Information transformation

When Phillip Phillipou joined Wellington Shire Council in Victoria 18 months ago, the manager for information services was confronted by a creaking IT infrastructure.

“We were dealing with some systems that were up to 15 years old,” Phillipou says. “We had Windows XP so we were dealing with legacy applications and inefficiencies of incompatible system IT workarounds, and IT staff being called in for basic tasks, and this was a massive cost for the organisation.”

The escalating running costs and lost opportunities convinced the council to invest about $500,000 in IT as part of a larger program of works, Phillipou says.

“[Council] were stuck in a rut in terms of business processes and the limitations of the old technology so we couldn’t move forwards. Our users were so frustrated at the technology environment they brought in their own solutions, and that posed its own business risk; that was a main driver for change.”

Before Phillipou could go to market, he had to make the case for digital model transformation. “The business case was a five-year model around maintenance and support of an outdated ICT environment versus expenditure to deliver new technologies and savings from efficiencies. Costs are reduced and council has achieved fantastic value for the ratepayer.”

He then rigorously tested the market, insisting on terms such as same-day turnaround on device repairs before alighting on Lenovo Helix convertible two-in-ones from Melbourne reseller Learning With Technology. The Helix range is more tablet than laptop, given that the default keyboard is unpowered with limited connectivity and essentially acts as a base for typing. 

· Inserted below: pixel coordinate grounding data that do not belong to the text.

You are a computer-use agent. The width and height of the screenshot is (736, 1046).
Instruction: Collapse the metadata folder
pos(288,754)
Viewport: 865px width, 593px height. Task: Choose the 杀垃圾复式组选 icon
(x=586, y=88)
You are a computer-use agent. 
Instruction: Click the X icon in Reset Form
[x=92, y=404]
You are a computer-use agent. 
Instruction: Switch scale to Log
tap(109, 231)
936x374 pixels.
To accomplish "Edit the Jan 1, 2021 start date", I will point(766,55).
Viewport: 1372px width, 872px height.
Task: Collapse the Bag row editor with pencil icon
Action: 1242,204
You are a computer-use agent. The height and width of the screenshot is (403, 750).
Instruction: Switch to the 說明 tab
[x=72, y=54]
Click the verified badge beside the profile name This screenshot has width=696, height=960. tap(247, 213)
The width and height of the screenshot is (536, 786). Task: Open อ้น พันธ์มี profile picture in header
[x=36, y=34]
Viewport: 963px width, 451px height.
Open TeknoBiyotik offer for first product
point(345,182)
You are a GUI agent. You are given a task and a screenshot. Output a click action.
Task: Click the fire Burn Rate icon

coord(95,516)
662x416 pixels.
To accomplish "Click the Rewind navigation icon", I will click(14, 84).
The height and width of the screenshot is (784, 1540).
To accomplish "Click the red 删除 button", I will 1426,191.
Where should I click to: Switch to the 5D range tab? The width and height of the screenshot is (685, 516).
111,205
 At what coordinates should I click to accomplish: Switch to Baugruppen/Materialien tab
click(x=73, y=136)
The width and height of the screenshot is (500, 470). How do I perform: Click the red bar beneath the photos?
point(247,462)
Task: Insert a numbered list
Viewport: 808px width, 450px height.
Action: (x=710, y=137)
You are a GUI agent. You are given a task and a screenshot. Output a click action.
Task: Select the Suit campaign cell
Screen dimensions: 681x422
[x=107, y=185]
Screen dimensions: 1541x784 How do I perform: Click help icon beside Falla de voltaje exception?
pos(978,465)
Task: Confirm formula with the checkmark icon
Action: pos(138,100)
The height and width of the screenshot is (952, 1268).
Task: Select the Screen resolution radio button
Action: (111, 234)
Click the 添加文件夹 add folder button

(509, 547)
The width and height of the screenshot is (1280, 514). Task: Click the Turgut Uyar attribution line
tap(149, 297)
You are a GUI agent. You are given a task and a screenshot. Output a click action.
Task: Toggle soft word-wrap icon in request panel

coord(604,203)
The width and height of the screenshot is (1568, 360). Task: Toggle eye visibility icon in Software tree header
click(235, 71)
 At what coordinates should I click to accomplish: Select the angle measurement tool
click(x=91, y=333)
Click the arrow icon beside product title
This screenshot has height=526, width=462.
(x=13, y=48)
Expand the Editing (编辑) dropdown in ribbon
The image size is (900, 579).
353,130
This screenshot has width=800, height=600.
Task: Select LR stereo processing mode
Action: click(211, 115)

Along with a broader ICT agenda that boosted connectivity throughout the 11,000km2 local government area east of the state, the transformation has lived up to its promise. 

It is supported by Microsoft One Note and Skype for Business that also provides teleconferencing, Phillipou says, replacing phone handsets with Jabra headsets.

Now the business collaborates openly with other organisations and ratepayers and has integrated internal systems such as in finance. Server silos were consolidated and wi-fi is now ubiquitous in many council areas. The wired network is up to 20Gbps, connecting council offices to a disaster recovery site and a new data centre that provides private cloud services. 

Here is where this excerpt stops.